According to an affidavit filed by the SANDF's legal adviser Elvis Hobyana, made under oath, the facts contained in the affidavit are "to the best of his knowledge, true and correct".
Hobyana states that where he relies on information given to him by senior members of the SANDF, as well as Mapisa-Nqakula, to confirm the steps taken by them to comply with the court order, he believes that this information is accurate.
He further says that Mapisa-Nqakula was required to file the affidavit in compliance with the order, but that he was requested to depose the affidavit on behalf of the minister, the secretary of defence and the chief of the SANDF because Mapisa-Nqakula "is currently constrained by engagements of the State".
In Fabricius' judgment, he orders the Minister of Defence, as well as the Minister of Police, to ensure that internal investigations, which includes the treatment of Khosa, is completed and the reports are furnished to the court on or before 4 June.
It appears that it is this specific order that led to the report into Khosa's death being attached to Hobyana’s affidavit.
Furthermore, in his affidavit, under the heading of compliance, Hobyana explicitly said that the board of inquiry had concluded its investigations on the incident regarding Khosa.
"Copy of the report of the board of inquiry is attached as annexure DOD1," the affidavit reads.
On Wednesday, News24 reported that Mapisa-Nqakula had told the Portfolio Committee on Defence neither she, nor her deputy, had received a report from the board of inquiry, adding that the chief of the SANDF sent the report back, as they had not fulfilled the full terms of reference.
"Work on that is still being done," she said.
"It is not a matter which has been concluded."
Committee chairperson Cyril Xaba asked for clarification on whether the report in the public domain was a preliminary report.
Mapsia-Nqakula answered: "I don't accept it even as a preliminary report.
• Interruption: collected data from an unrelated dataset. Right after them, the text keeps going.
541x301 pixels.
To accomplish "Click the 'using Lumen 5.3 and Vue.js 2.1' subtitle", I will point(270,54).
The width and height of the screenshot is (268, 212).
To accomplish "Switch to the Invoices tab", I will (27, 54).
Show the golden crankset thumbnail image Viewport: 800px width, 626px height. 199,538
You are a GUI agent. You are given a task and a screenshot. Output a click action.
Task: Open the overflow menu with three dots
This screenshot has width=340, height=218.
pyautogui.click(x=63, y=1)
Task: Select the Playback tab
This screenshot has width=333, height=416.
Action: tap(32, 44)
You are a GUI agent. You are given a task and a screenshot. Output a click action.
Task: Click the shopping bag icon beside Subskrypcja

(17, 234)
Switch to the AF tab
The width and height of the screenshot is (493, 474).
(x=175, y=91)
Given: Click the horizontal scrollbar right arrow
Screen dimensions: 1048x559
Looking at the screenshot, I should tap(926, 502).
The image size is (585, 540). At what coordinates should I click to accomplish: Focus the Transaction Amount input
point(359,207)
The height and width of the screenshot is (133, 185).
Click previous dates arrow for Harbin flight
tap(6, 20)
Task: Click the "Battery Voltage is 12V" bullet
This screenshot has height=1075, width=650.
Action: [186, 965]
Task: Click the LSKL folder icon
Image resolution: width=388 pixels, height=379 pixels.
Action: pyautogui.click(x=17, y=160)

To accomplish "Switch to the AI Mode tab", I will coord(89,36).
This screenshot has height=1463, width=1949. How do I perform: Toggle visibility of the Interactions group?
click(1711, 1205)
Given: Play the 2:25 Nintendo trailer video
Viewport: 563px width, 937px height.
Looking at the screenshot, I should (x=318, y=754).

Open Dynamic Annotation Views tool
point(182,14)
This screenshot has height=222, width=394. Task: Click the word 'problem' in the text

As far as I'm concerned there is no report."
This is not the first time that the minister publicly refuted the finality of the report. On 28 May, during a briefing, Mapisa-Nqakula said the matter was still under investigation, News24 reported.
Mapisa-Nqakula confirmatory affidavit
The day before the briefing, on 27 May, Mapisa-Nqakula signed a sworn affidavit confirming the explanatory affidavit deposed by Hobyana.
And this is where the discrepancies begin to creep in.
In her affidavit, Mapisa-Nqakula says she has read the explanatory affidavit deposed by Hobyana and filed on behalf of herself, the secretary of defence and the chief of the SANDF, at her request.
“The explanatory affidavit explains the steps taken by the first to third respondent to comply with the order of this court, handed down on 15 May 2020.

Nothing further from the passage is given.